> [Exercise brief]: Starting at the line that contains "Değerlendirme (301, 957)", transcribe every remaining line of the entries exactly, including the last one.

> [Data for processing]:

↓↓↓

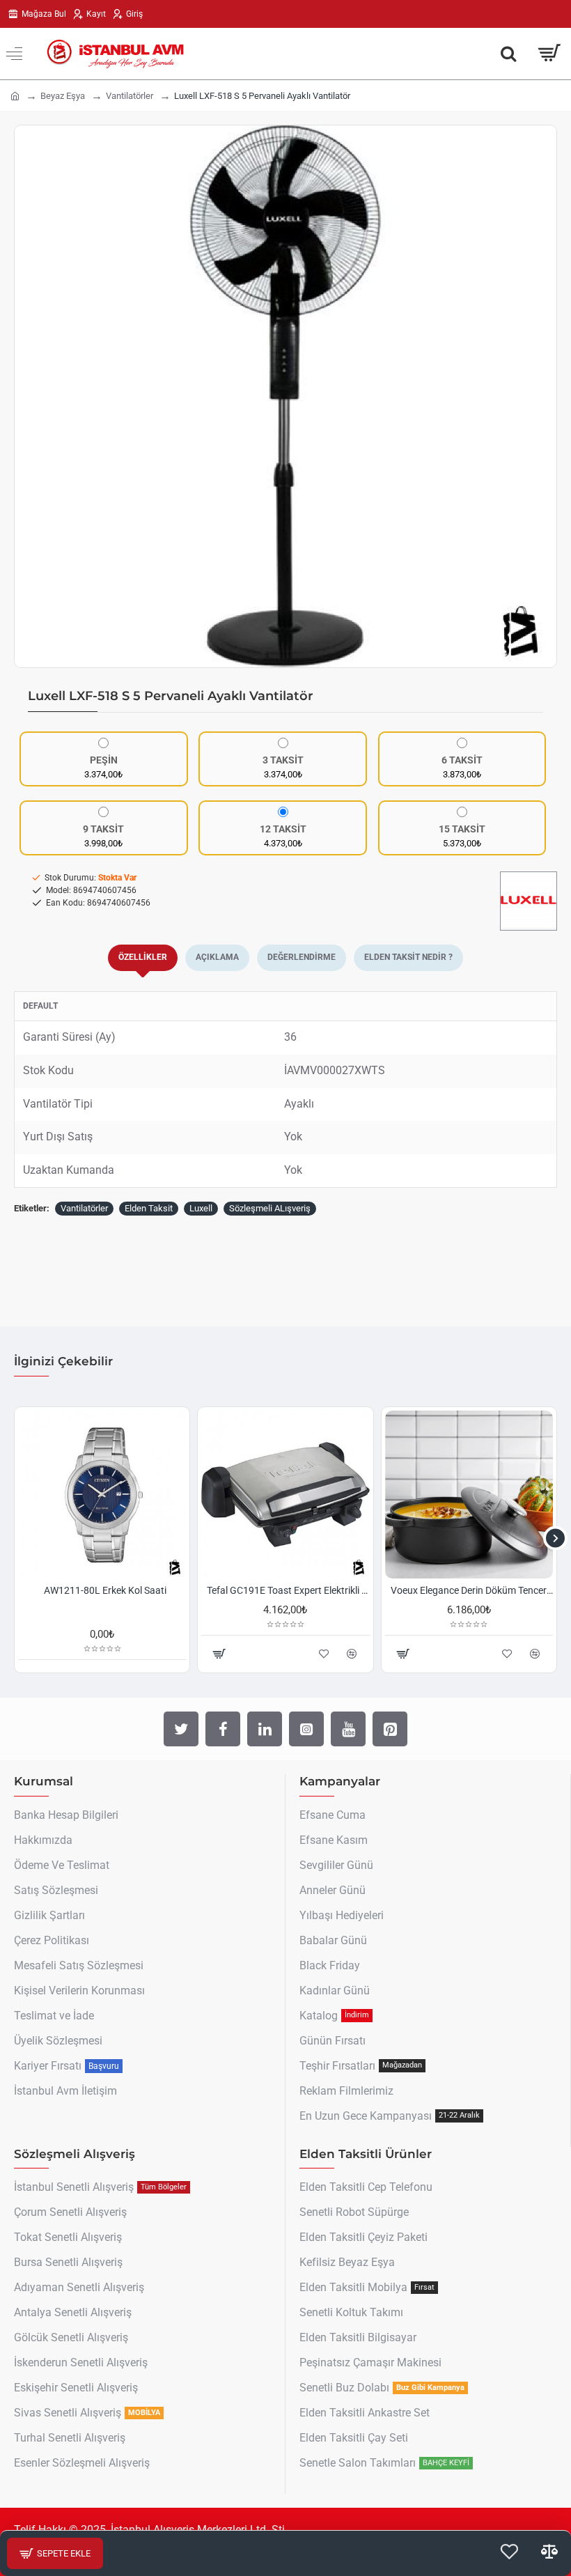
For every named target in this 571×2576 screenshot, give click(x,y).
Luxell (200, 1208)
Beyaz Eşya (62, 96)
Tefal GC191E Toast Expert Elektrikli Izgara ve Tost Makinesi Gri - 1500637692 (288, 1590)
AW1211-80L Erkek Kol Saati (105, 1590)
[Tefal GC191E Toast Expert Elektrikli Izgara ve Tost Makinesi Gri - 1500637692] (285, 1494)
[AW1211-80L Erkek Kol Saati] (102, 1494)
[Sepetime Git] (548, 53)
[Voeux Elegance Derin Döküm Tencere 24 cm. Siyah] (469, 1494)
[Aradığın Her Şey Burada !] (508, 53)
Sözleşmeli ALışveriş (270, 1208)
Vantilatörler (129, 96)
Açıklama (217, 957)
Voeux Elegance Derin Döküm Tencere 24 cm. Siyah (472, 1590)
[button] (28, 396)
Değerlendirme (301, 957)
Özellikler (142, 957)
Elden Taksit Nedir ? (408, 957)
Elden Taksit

↑↑↑

> [Response to the task]:
Değerlendirme (301, 957)
Özellikler (142, 957)
Elden Taksit Nedir ? (408, 957)
Elden Taksit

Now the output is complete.